I watch her face for judgment, disgust, anything that would tell me this is the end. Instead, I see only focused attention, the same expression she wears when learning something new about engines.

"For a year, it was... good. I had money, respect, Vanessa." I swallow against the bitterness rising in my throat. "Then things changed. Ric wanted to expand, got involved with some seriously bad people. It wasn't just cars anymore. Guns. Drugs. I wanted out, but Vanessa was all in—family loyalty and all that."

"What happened?" Sandra prompts when I fall silent.

"I started skimming. Setting aside money, planning my exit." The monitor betrays my accelerating heart rate as I approach the worst part of the story. "I almost had enough to disappear when Ric found out.

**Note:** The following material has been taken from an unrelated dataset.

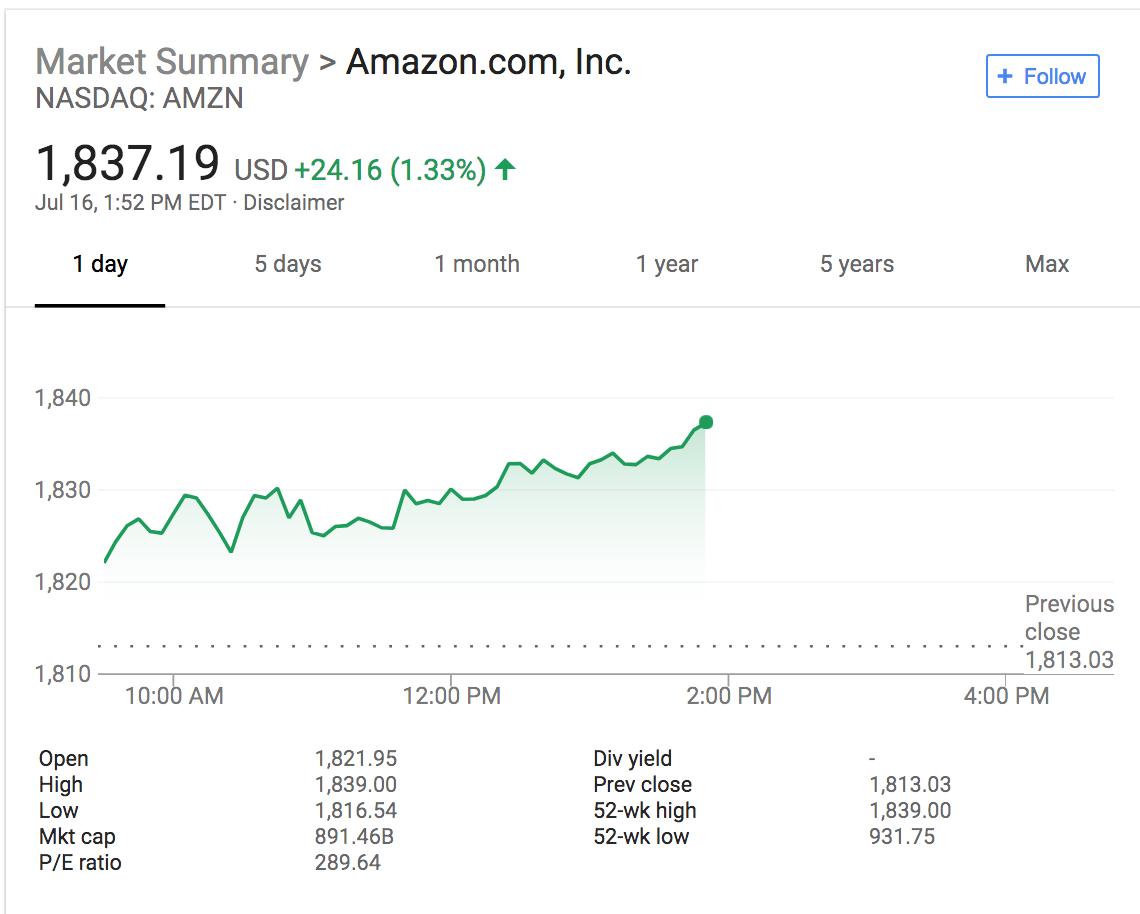Select the 1 day tab
This screenshot has width=1140, height=914.
coord(100,264)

He... he wasn't happy."

Sandra's grip on my hand tightens. "Did he hurt you?"

"Worse. He set me up to take the fall for a job gone wrong. Police raid, evidence planted in my garage." The familiar anger burns, though duller now with time and perspective. "Vanessa could have warned me. She knew what her brother was planning. Instead, she watched them put me in handcuffs."

"How did you avoid prison?" Sandra's brow furrows.

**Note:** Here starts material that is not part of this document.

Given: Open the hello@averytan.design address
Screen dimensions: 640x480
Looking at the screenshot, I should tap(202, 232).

"Old friend on the force. Officer Reid. He'd been trying to build a case against Ric for years." The irony still isn't lost on me. "Offered me a deal—tell everything I knew about Ric's operation in exchange for immunity."

"You took it?"

"Yeah. I was looking at fifteen years otherwise." I meet her eyes directly. "I testified. Ric got twenty-five to life. The organization collapsed. And I became a marked man in Vancouver."

Understanding dawns in her expression. "So that's why you came to Crimson Hollow. You were running."

"Not just running. Starting over." I gesture weakly at the hospital room. "And doing pretty well at it until now."

"But why is Vanessa here after five years? And what does she want that got you..." Sandra gestures at my battered body.

"Ric's up for parole next month. Surprise, surprise, they're claiming he's reformed." My laugh is bitter and painful. "Vanessa wants me to recant my testimony, say I lied under pressure from the police. Without my testimony, he walks."

"And if you don't?"

"She knows where I live now. Who my friends are." My eyes lock with hers, the unspoken message clear. Who I care about. "Tonight was a warning. Next time, it won't be just me who gets hurt."

Sandra's expression hardens. "So she threatened you, and when you refused, she had someone run you down with a car? That's attempted murder!"

"That's Vanessa." I close my eyes briefly, exhaustion washing over me. "I don't have proof it was her. The driver was someone I've never seen before. Professional."

"We need to go to the police," Sandra insists.

"And tell them what? That my criminal ex-wife from another city might have hired someone to hurt me because I won't helpher brother get out of prison?" I shake my head. "Parker would try, but there's nothing to investigate. No evidence."

"Then what's your plan?" Her voice sharpens with frustration. "Let her terrorize you? Us?"

"I don't know yet." The admission costs me. I always have a plan, always know what comes next. "I just... I need time to think."

Sandra stands abruptly, pacing the small room. "This is insane. Five years you've been here, building a life, and she just shows up and thinks she can destroy everything?" She turns back to me, eyes blazing. "No. I won't let her."